■ **Problem set**:
1) Set down the stretch of the touch panel description from "[0023] FIG. 3" through "arranged more regularly." word for word.
2) According to the touch panel description, what is the electrode line connected with?
3) List every component of the capacitive touch panel that the touch panel description identifies by a reference numeral, giving each with its numeral.

DETAILED DESCRIPTION
[0019] Embodiments of the present disclosure will now be described
more fully and clearly hereinafter with reference to the
accompanying drawings in which the embodiments of the present
disclosure are shown. It is to be recognized by those skilled in
the art that the embodiments set forth herein is merely a part
rather than all of the present disclosure. All other embodiments
that can be obtained by those skilled in the art on the basis of
the disclosed embodiments without any mental work fall within the
scope of the present disclosure.
[0020] In order to simplify a process for manufacturing a
capacitive touch panel, an embodiment of the present disclosure
provides a capacitive touch panel as below.
[0021] FIG. 3 is a schematic plan view showing structure of a
capacitive touch panel according to an embodiment of the present
disclosure; FIG. 4 is a cross sectional view of the capacitive
touch panel taken along a line A-A in FIG. 3. With reference to
FIG. 3 and FIG. 4 in combination, the embodiment of the present
disclosure provides a capacitive touch panel comprising a first
substrate 1 and a second substrate 2 disposed opposite to each
other. A common electrode 3 and at least two parallel electrode
lines 4 are provided between the first substrate 1 and the second
substrate 2; the common electrode 3 and the at least two parallel
electrode lines 4 are provided on the second and the first
substrates, respectively. At least two touch electrodes 5 are
connected in series by each of the electrode lines 4, and any two
touch electrodes 5 connected by a same electrode line 4 have an
area different from each other. The touch electrode 5 each forms a
capacitor along with the common electrode 3. The electrode line 4
is connected with a touch signal sensing device 6.
[0022] For example, the touch signal sensing device 6 may be
disposed at an end of each electrode line 4 and positioned at a
same side of the capacitive touch panel as the electrode lines
4.
[0023] FIG. 3 shows a layout of the electrode lines 4 that extend
parallel in a longitudinal direction. However, the layout of the
electrode lines 4 is not limited thereto. In addition to the
longitudinal arrangement, the electrode lines 4 may also be
arranged in a transverse or inclined direction. It is preferred in
current embodiment that the electrode lines 4 extend parallel to
each other in the longitudinal or transverse direction since the
touch electrodes 5 connected in series by the respective electrode
lines 4 may be arranged more regularly.

[Records for locating words and elements]
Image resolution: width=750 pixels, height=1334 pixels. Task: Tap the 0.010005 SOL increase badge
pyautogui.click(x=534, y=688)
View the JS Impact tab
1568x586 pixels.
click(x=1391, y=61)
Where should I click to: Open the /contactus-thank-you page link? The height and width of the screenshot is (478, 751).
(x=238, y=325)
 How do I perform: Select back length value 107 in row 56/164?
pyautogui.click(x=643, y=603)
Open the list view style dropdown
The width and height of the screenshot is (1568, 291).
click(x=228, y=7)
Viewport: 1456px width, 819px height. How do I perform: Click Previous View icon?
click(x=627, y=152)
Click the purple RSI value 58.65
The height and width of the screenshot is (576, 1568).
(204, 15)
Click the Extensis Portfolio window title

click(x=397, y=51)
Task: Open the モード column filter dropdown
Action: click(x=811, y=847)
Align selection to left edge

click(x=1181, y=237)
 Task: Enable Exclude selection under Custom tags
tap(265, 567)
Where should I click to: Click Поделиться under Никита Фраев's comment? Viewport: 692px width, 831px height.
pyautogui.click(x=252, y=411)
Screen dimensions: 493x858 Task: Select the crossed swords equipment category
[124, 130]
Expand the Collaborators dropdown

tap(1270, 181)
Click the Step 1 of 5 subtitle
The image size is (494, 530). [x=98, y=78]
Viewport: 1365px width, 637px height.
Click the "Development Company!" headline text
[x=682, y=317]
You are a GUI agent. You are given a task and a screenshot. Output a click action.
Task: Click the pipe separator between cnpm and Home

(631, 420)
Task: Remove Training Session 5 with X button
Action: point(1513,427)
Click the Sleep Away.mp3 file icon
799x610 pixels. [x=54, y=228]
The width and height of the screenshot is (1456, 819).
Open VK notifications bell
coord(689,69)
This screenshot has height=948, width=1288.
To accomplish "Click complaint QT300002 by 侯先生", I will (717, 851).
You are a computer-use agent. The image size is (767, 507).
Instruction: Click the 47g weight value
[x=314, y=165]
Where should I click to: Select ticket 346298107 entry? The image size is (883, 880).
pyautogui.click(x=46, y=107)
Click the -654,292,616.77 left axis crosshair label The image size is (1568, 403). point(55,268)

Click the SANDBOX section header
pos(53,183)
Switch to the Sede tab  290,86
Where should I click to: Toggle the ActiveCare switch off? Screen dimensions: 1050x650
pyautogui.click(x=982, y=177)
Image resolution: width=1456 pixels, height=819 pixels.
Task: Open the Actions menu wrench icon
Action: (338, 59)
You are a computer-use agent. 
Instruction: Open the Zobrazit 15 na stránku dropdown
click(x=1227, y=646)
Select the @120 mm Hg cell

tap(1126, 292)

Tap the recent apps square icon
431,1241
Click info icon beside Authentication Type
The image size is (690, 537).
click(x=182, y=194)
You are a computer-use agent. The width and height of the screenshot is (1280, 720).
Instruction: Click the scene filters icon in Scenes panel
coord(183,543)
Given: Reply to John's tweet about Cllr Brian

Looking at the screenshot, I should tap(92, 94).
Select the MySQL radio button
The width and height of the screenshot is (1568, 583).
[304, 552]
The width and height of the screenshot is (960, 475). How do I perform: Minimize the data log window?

■ **Solutions by task**:
1)
[0023] FIG. 3 shows a layout of the electrode lines 4 that extend
parallel in a longitudinal direction. However, the layout of the
electrode lines 4 is not limited thereto. In addition to the
longitudinal arrangement, the electrode lines 4 may also be
arranged in a transverse or inclined direction. It is preferred in
current embodiment that the electrode lines 4 extend parallel to
each other in the longitudinal or transverse direction since the
touch electrodes 5 connected in series by the respective electrode
lines 4 may be arranged more regularly.

2) A touch signal sensing device 6.

3)
first substrate 1
second substrate 2
common electrode 3
electrode lines 4
touch electrodes 5
touch signal sensing device 6